Quant à la course au titre, le Bruxellois ne pointe pas de favori.
“Il n’y en a pas. Chaque équipe à sa particularité. Le niveau technique de Genk, avec Pozuelo, est largement au-dessus de la moyenne. Pareil pour Bruges au niveau de l’expérience. C’est une équipe qui a l’habitude de jouer sous pression et cela se ressent très fort. Le Standard, on l’a déjà dit, c’est le côté Sclessin, institutionnel, folie et ferveur. On sait qu’il va se passer quelque chose.”
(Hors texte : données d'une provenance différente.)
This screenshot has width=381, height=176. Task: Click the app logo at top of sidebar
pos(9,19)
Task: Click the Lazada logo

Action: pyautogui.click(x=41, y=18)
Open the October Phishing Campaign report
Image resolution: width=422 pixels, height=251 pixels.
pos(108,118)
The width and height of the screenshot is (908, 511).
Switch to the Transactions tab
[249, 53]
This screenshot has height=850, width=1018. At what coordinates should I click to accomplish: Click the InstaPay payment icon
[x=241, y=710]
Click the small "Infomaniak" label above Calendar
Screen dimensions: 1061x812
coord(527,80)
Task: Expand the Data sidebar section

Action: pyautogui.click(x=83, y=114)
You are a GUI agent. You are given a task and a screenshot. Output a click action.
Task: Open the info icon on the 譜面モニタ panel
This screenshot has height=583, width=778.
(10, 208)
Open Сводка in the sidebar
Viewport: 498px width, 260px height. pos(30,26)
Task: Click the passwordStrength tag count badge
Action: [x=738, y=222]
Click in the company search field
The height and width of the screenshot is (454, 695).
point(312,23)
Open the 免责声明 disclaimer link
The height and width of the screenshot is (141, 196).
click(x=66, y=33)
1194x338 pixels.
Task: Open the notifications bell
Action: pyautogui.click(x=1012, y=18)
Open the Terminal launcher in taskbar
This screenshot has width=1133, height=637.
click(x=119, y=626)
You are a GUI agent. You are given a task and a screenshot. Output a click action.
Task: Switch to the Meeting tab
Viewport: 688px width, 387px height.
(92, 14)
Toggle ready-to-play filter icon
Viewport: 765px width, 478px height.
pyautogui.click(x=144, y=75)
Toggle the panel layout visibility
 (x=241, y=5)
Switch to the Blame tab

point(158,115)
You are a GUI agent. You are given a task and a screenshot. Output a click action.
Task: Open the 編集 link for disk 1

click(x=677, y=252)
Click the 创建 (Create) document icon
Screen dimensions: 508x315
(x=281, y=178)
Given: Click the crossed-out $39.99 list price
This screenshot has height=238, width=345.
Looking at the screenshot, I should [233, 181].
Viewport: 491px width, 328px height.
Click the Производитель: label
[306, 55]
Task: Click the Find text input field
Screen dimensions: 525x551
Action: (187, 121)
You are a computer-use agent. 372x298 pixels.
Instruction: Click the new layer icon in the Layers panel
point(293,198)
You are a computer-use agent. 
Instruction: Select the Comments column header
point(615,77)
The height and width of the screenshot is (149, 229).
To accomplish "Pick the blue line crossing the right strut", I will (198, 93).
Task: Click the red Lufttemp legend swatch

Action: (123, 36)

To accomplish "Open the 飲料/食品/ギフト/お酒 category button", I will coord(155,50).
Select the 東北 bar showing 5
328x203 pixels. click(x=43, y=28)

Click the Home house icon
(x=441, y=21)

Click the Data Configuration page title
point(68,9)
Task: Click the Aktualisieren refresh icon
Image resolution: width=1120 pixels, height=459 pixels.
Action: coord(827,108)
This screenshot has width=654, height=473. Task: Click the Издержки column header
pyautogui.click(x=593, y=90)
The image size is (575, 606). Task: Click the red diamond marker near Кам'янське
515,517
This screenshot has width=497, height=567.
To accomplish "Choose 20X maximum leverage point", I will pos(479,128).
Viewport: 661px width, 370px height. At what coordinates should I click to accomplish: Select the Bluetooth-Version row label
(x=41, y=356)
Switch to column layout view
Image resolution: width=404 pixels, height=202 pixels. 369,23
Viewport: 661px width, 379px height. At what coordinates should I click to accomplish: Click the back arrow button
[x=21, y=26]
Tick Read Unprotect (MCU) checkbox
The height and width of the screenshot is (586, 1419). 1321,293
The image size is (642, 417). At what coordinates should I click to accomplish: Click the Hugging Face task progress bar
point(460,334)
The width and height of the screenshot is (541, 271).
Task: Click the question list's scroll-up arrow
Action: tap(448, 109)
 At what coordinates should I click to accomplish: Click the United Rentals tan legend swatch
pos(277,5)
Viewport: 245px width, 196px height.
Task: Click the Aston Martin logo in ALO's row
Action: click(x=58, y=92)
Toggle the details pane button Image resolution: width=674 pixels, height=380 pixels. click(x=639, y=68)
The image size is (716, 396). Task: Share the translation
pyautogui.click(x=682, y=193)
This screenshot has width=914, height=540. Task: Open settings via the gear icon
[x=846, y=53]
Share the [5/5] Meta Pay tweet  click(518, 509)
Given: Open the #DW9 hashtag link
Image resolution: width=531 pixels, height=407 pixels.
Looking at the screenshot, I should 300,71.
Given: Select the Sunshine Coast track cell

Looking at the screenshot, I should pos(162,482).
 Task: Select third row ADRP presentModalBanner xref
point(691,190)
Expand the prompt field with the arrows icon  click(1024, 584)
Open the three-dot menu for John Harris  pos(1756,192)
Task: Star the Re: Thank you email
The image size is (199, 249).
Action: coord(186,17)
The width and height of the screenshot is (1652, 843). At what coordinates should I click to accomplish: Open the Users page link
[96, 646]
“Concernant Gand, on se plaisait à dire qu’il y a de bons joueurs mais que cela tardait à se traduire dans les chiffres. Est ensuite venue cette série de quatre succès de rang dont un gros match à Saint-Trond. L’Antwerp, au niveau physique, taille et impact dans les duels, ils sont au-dessus de la mêlée. Enfin, Anderlecht reste un grand du championnat qu’on avait donné pour mort et ils sont là. Cela peut jouer en leur faveur. Chacun à ses points forts et il faudra gommer les points faibles. Allons-nous connaître des PO1 émotionnels ou rationnels ? Là est toute la question.”